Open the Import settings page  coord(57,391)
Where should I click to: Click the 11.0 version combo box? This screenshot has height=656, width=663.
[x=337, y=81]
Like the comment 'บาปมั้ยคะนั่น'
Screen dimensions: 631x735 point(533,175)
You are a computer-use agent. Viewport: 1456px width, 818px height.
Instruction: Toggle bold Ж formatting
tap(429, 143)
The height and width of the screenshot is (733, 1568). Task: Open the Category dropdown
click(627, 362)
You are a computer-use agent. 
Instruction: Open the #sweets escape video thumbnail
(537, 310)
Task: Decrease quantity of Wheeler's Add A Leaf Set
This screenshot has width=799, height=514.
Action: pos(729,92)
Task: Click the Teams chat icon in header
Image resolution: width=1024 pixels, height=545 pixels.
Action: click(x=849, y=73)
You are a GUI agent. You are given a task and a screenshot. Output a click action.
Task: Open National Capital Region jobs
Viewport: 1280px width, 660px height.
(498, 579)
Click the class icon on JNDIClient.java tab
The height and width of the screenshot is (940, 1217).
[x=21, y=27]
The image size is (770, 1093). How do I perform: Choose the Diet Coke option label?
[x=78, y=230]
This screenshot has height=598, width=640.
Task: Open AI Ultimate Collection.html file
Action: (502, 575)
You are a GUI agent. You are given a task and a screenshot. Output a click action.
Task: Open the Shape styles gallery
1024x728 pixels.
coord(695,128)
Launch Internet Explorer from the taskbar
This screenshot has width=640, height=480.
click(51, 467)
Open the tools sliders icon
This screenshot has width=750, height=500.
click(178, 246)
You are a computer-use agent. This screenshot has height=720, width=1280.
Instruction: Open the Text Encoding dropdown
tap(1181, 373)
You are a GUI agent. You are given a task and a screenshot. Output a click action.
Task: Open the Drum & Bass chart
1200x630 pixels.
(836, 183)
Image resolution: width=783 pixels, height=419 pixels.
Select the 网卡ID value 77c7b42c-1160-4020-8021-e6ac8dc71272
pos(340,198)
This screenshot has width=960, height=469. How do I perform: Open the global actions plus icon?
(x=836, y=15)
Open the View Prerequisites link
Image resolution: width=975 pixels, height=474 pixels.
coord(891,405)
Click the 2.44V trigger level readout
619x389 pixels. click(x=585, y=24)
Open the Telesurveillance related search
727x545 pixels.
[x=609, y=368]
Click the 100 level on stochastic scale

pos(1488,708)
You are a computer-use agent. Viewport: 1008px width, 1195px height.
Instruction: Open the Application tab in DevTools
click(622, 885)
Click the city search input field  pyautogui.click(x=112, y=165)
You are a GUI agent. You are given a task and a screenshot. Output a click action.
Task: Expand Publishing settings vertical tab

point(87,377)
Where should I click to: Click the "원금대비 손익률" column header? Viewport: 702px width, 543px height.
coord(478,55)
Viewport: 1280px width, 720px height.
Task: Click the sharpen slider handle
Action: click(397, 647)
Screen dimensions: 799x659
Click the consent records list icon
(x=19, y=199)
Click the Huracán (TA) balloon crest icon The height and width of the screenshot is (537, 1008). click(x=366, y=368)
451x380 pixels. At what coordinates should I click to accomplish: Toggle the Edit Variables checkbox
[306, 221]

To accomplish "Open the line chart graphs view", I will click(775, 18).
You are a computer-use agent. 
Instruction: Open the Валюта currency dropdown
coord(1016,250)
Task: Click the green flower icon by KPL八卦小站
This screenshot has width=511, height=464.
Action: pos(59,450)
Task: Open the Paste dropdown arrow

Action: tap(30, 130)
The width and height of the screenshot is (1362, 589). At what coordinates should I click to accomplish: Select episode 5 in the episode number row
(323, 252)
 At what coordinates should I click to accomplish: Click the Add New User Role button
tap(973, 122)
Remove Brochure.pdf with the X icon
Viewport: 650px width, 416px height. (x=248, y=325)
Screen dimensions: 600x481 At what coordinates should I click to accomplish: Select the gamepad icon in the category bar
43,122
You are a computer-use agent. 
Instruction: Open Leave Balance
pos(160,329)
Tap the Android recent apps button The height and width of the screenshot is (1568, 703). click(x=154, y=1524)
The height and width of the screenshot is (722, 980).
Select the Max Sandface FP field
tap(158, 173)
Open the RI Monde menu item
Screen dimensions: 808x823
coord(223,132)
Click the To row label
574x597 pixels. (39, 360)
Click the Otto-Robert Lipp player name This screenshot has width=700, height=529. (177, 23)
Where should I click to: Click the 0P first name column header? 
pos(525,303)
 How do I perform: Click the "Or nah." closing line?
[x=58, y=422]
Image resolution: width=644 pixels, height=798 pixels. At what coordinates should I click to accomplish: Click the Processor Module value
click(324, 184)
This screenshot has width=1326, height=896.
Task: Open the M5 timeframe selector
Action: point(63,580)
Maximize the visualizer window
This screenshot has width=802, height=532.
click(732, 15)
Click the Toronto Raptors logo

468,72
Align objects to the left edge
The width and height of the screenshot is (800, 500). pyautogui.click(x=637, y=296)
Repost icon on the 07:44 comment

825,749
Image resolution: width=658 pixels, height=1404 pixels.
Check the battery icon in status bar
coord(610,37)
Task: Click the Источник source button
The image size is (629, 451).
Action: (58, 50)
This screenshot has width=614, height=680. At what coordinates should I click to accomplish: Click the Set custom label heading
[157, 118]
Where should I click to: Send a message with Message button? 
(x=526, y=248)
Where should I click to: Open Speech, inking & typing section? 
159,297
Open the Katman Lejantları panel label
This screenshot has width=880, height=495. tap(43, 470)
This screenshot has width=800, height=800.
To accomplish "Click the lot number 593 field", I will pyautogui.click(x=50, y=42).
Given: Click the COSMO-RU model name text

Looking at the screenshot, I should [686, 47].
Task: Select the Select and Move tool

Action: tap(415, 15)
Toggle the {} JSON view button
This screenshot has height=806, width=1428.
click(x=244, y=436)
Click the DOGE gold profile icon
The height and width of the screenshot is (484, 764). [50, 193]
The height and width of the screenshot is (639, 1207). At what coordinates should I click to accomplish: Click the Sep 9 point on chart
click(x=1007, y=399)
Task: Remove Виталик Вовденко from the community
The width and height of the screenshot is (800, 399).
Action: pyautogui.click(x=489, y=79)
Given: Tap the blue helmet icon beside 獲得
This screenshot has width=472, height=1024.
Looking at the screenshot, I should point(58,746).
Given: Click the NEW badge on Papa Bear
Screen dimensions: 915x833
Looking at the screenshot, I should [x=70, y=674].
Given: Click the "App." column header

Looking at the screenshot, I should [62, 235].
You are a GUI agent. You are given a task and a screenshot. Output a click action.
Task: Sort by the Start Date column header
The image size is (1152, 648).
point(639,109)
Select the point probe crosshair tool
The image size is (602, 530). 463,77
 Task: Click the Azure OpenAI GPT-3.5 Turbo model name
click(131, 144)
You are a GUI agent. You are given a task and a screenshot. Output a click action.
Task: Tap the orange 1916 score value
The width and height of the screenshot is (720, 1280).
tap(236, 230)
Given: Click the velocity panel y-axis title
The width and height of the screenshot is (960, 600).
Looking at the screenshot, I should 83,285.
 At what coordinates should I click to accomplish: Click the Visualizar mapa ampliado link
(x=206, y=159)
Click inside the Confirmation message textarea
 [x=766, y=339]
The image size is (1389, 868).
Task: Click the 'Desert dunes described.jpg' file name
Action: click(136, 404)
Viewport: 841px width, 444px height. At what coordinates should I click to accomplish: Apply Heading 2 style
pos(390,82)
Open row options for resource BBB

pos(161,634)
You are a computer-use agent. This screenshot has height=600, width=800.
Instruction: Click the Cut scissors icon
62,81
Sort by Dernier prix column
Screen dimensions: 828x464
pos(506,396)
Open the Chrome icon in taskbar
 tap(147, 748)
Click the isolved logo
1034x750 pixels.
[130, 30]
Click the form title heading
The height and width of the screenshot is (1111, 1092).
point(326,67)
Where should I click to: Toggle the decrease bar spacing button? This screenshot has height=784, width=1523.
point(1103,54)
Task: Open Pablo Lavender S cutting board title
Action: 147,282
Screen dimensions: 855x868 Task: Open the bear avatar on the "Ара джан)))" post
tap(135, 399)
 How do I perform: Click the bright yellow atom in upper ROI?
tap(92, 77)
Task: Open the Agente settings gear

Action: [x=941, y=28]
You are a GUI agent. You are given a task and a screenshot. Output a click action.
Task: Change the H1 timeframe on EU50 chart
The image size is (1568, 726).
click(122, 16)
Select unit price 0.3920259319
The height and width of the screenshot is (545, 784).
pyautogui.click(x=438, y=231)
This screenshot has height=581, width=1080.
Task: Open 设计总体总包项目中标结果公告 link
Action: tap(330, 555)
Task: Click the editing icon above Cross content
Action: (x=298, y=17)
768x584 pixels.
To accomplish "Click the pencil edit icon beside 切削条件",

EXERCISE OBJECTIVE » Show the lines of the records that include the string "beside".

RESPONSE »
Given: Tap the blue helmet icon beside 獲得
To accomplish "Click the pencil edit icon beside 切削条件",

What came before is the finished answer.